MADNESS ON THE COUCH

Blaming the Victim in the Heyday of Psychoanalysis

By Edward Dolnick

Pub Date: Oct. 1st, 1998
ISBN: 0-684-82497-3
Publisher: Simon & Schuster

A very important, sobering study of psychiatric overreach during a quarter-century (roughly 1948—73) in treating three psychotic or near-psychotic illnesses: schizophrenia, autism, and obsessive-compulsive disorder.

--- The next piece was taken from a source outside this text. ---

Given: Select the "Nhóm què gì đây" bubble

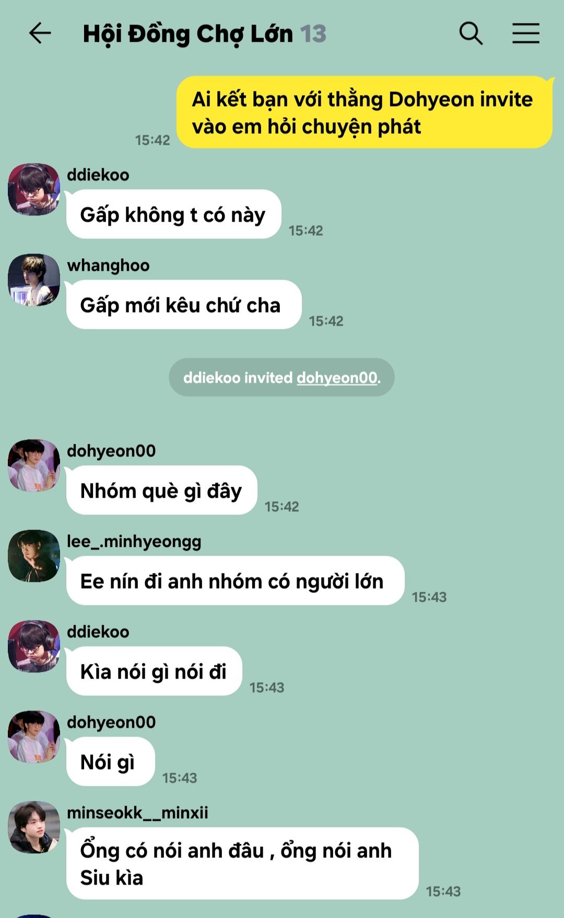Looking at the screenshot, I should point(162,490).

Dolnick, a veteran science and health journalist (formerly with the Boston Globe), notes how prone to “parent bashing” leading psychiatric and psychoanalytic theorists were during this period. Thus, Frieda Fromm-Reichmann coined the term ’schizophrenic mother— in 1948, and Gregory Bateson (more an anthropologist than a psychologist) in the mid-1950s alluded ominously to parents of schizophrenics placing their children in highly anxiety-provoking, unresolvable dilemmas termed “double binds.” Bruno Bettelheim, who for many years was seen as a pioneer and kind of national guru in the treatment of autism, wrote in 1981, “All my life I feel I have been working with children whose lives have been destroyed because their mothers hated them.” Theorists also often based their absolutist, increasingly widely held conclusions—that parents had caused the illnesses and that mental-health professionals alone could cure then, largely through talk therapy—on the most unscientific of methods. Sometimes they worked with ridiculously small study samples, as in the case of psychiatrist Theodore Lisz, who wrote for many years about schizophrenic patients after studying all of 17 upper-class New England families. Ultimately, of course, their theories and practices proved almost entirely wrong; psychoanalysis was found to be largely useless in treating the severer mental disorders. In addition, the discovery and effective employment of psychotropic medication, beginning with thorazine in 1952 and culminating with Prozac during the 1990s, demonstrated that severe, and many lesser, emotional and mental disorders are largely rooted in biological imbalances, not in individual or familial psychological dynamics. Dolnick provides valuable information on Freudian, non-Freudian, and contemporary theories about the three illnesses he examines and on how long-held views gradually were debunked during the late 1960s and ’70s, and he writes in a tremendously engaging and informative manner.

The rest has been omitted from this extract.